Content starts

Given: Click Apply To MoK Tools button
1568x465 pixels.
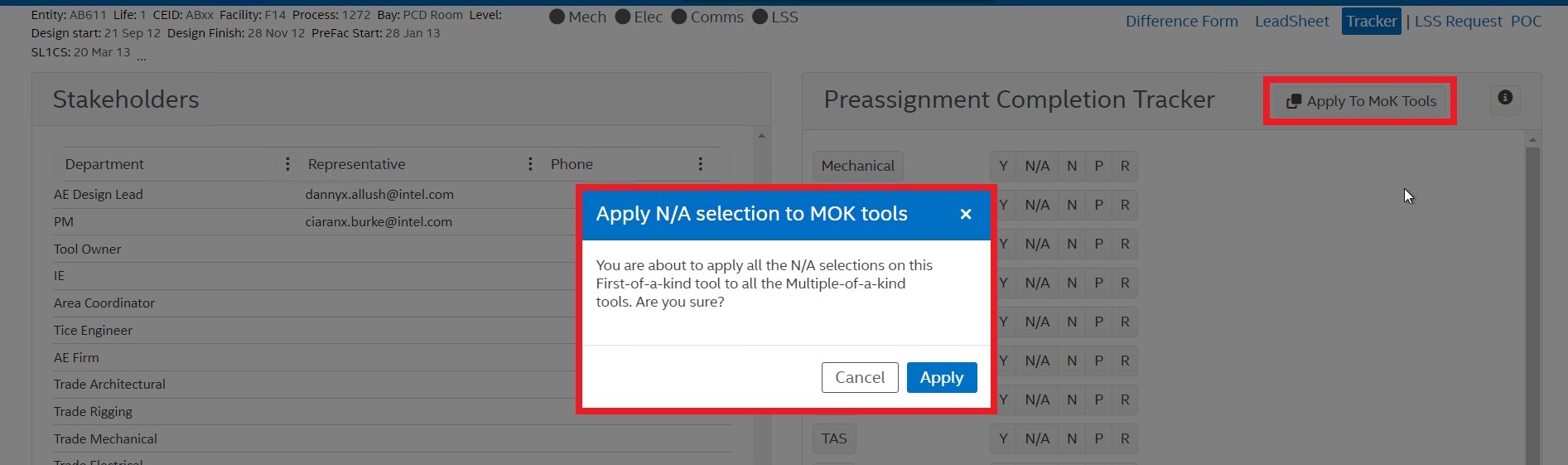Looking at the screenshot, I should (x=1361, y=101).
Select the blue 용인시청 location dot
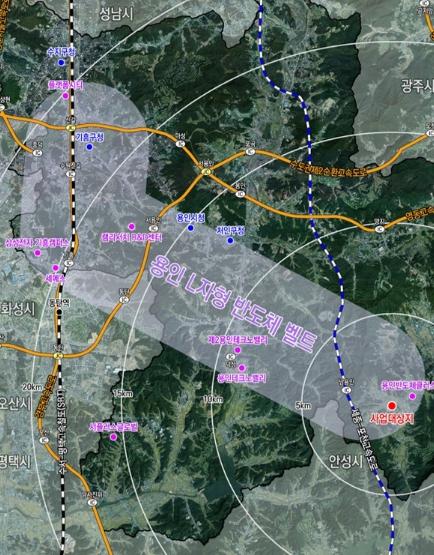Screen dimensions: 434x555 [191, 228]
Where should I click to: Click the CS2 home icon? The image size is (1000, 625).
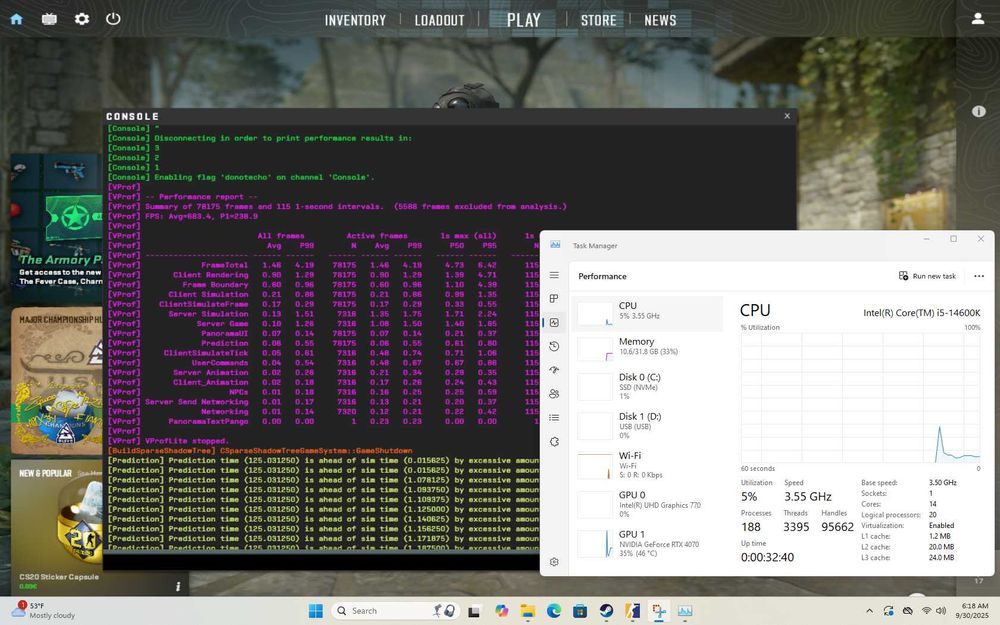point(17,19)
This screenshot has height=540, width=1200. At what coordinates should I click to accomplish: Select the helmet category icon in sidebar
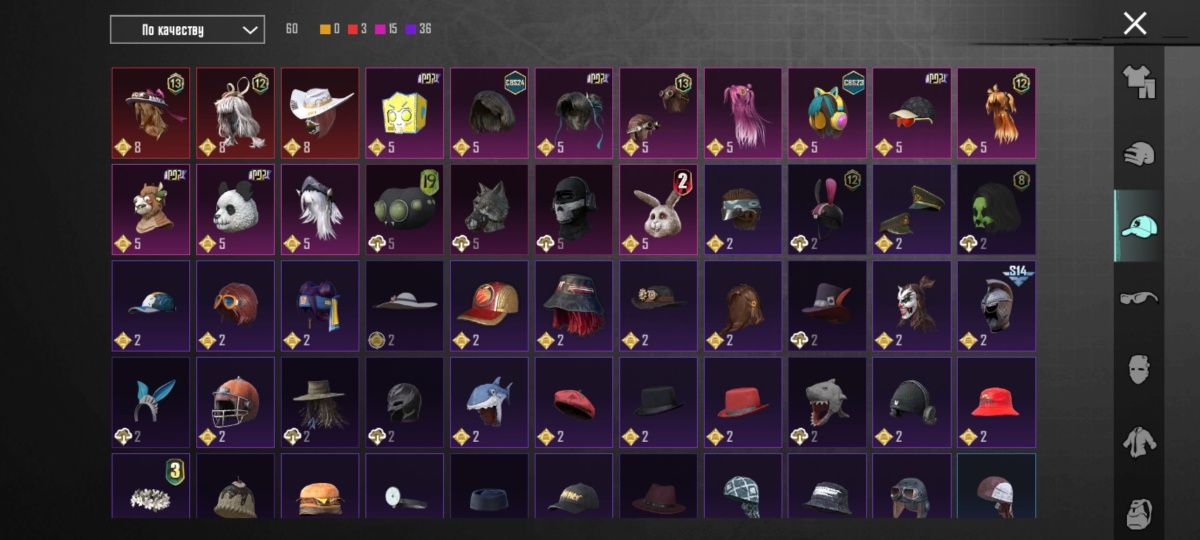click(x=1139, y=154)
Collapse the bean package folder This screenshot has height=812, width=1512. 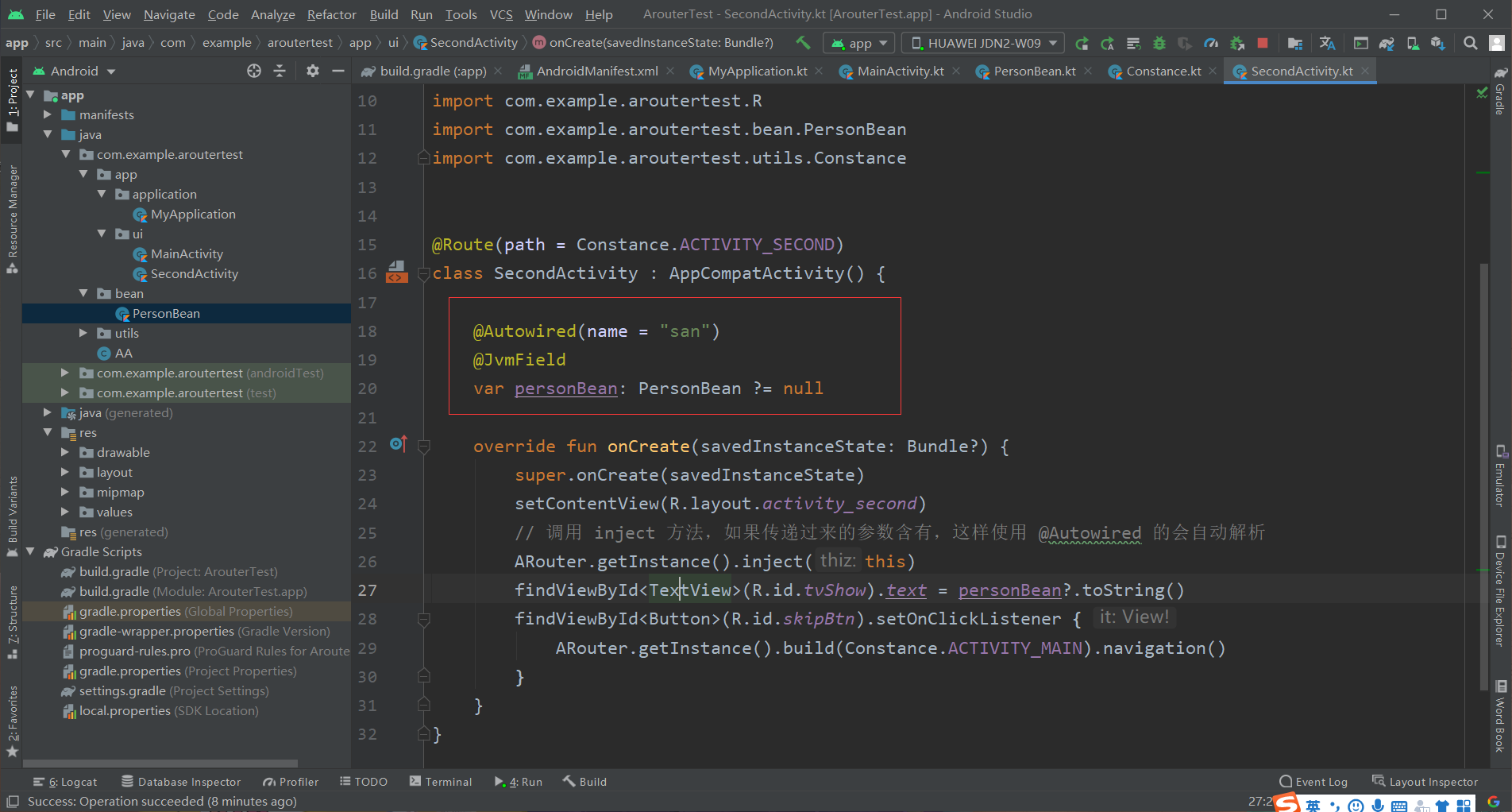83,294
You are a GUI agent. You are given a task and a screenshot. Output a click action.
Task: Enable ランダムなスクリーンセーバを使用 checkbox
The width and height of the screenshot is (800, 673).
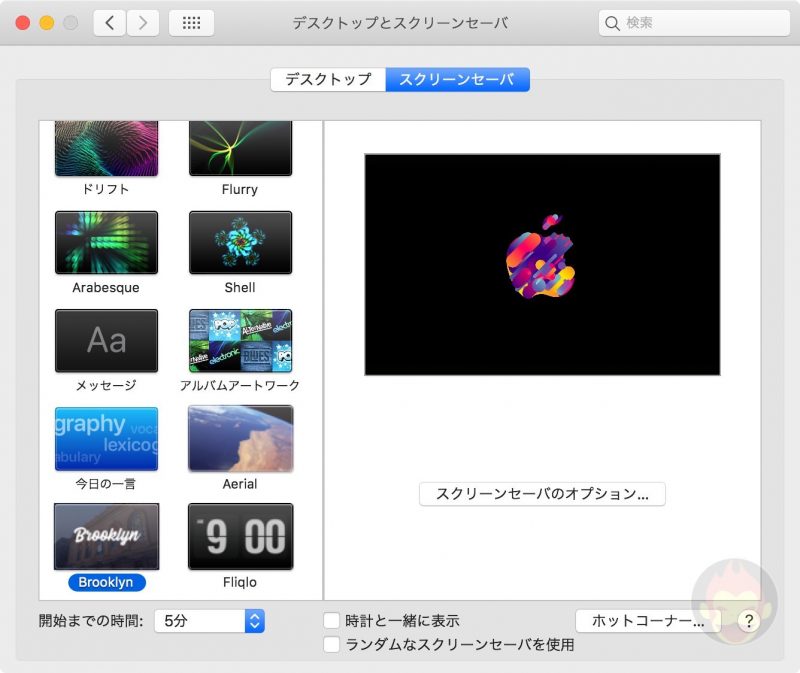click(331, 645)
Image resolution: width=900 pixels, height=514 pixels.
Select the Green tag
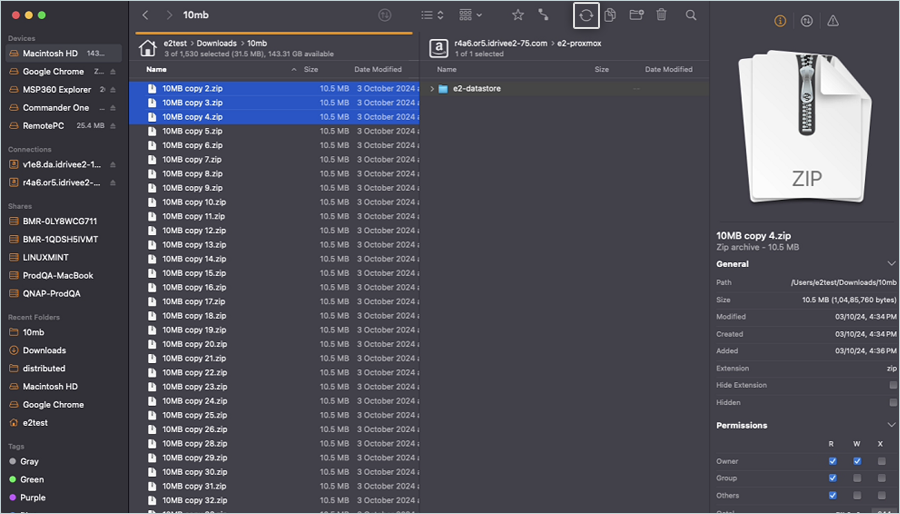click(x=33, y=479)
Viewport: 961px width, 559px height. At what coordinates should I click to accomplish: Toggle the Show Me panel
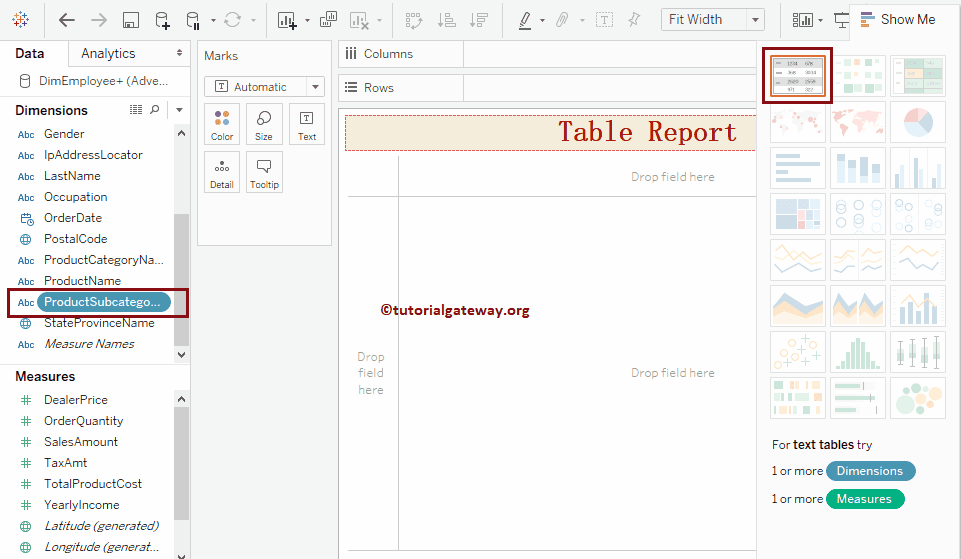point(897,19)
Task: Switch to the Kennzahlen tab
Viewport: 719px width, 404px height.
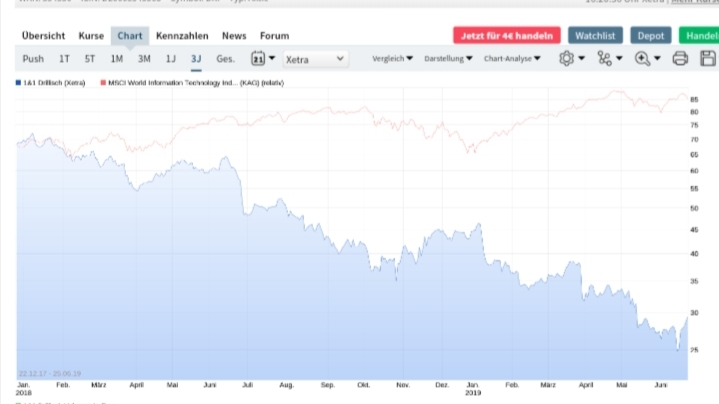Action: (x=182, y=35)
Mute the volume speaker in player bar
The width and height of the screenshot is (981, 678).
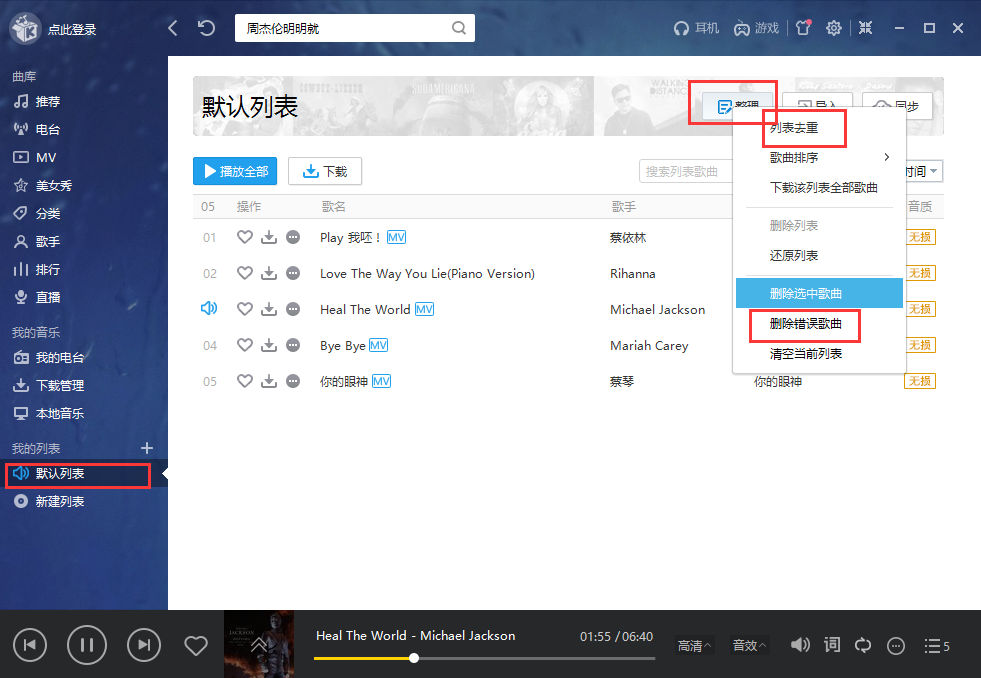pos(800,646)
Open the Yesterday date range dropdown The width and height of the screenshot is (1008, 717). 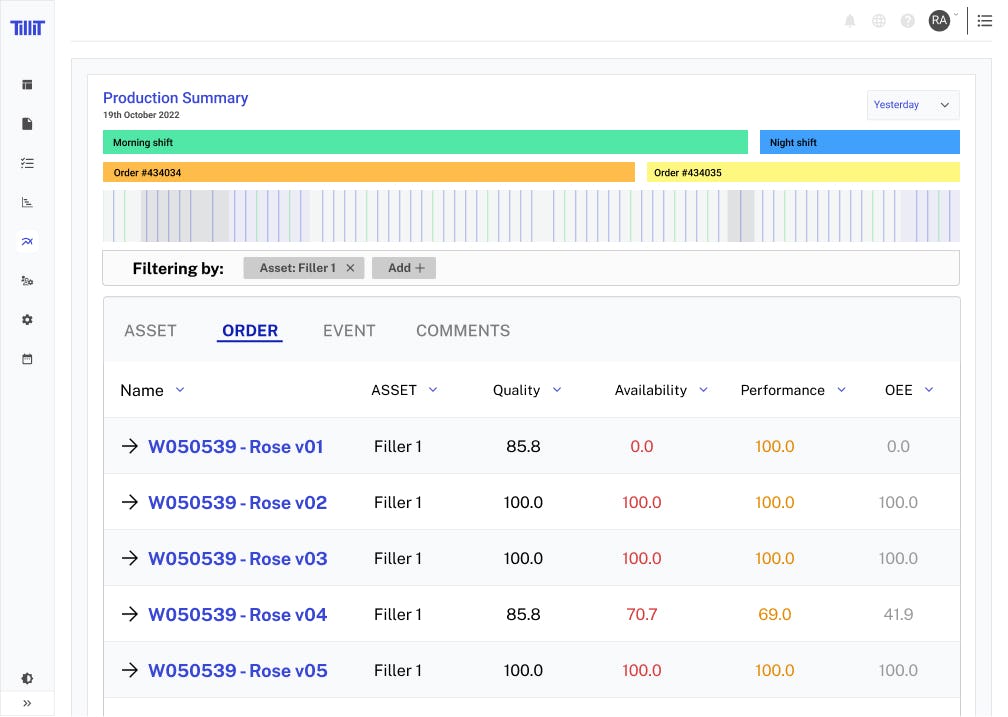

Content ends

» **Task requirements**
Give again exactly the lines from the one that contains "Select the Green tag" through the end of the material, both ends included, omitting the pictures.

» **Solution for this task**
Select the Green tag
click(x=33, y=479)
Viewport: 961px width, 559px height. At what coordinates should I click to accomplish: Toggle the Show Me panel
point(897,19)
Task: Switch to the Kennzahlen tab
Viewport: 719px width, 404px height.
Action: (x=182, y=35)
Mute the volume speaker in player bar
The width and height of the screenshot is (981, 678).
pos(800,646)
Open the Yesterday date range dropdown The width and height of the screenshot is (1008, 717). 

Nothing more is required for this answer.